Reference may be made to FIG. 1, which schematically illustrates a principle of connections within the pixel of a conventional and common TFT (Thin Film Transistor) LCD (Liquid Crystal Display). As shown in FIG. 1, a gate electrode of a thin film transistor is connected to a gate line, and the thin film transistor is controlled via the gate line to be on or off. A drain electrode of the thin film transistor is connected to a data line, a source electrode of the thin film transistor is connected to a pixel electrode, and a driving signal is provided to the pixel electrode via the data line when the thin film transistor is turned on.
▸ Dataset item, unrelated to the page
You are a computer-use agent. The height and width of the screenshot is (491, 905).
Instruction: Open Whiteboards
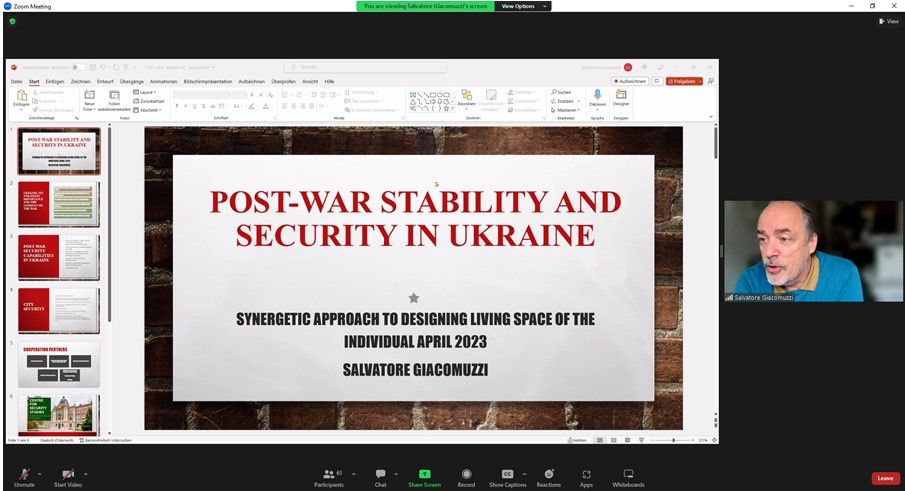(x=628, y=474)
A parasitic capacitor Cgs is generated between the gate electrode and the source electrode of the thin film transistor, i.e. the pixel electrode is connected to the gate line via the parasitic capacitor Cgs. A liquid crystal capacitor Clc and a storage capacitor Cst are connected in parallel between the pixel electrode and a common electrode. At instants when the thin film transistor is turned on and turned off, variation of a voltage of the gate line may affect a voltage of the pixel electrode via the parasitic capacitor Cgs, and a feed though voltage is generated on the pixel electrode, thereby affecting the quality of displayed images. A formula for calculating the feed though voltage is as follows:Vfeedthough=Vd2−Vd1=(Vg2−Vg1)*Cpg/(Cpg+Clc+Cst).
Vfeedthough represents the feed though voltage on the pixel electrode; Vd2 represents a voltage on the pixel electrode when the thin film transistor is turned off; Vd1 represents a voltage on the pixel electrode when the thin film transistor is turned on; Vg2 represents an output voltage of the gate line when the thin film transistor is turned off; Vg1 represents an output voltage of the gate line when the thin film transistor is turned on; Cpg represents a parasitic capacitance between the gate electrode and the source electrode of the thin film transistor; Clc represents a liquid crystal capacitance of the display device; and Cst represents a storage capacitance between the pixel electrode and the common electrode.
A formula for calculating the storage capacitance between the pixel electrode and the common electrode is: Cst=∈*S/d, where Cst represents the storage capacitance between the pixel electrode and the common electrode, ∈ represents a dielectric constant of a medium between the pixel electrode and the common electrode, S represents an overlapping area of the pixel electrode and the common electrode, and d represents a distance between the pixel electrode and the common electrode.
As can be seen from the above formula, the overlapping area of the pixel electrode and the common electrode may decrease as the area of the pixel electrode decreases, and the feed though voltage on the pixel electrode may increase correspondingly, thereby aggravating acoustic crosstalk and screen flickering occurring on the display device and affecting quality of displayed images.
Comparing with a display panel with high Pixels Per Inch (PPI, i.e., the number of pixels per inch), a display panel with high PPI includes a greater number of pixel units and has a smaller opening area of each pixel unit. Hence, the overlapping area of the pixel electrode and the common electrode in each pixel unit is significantly decreased, and accordingly, acoustic crosstalk and screen flickering are aggravated and the quality of displayed images is affected.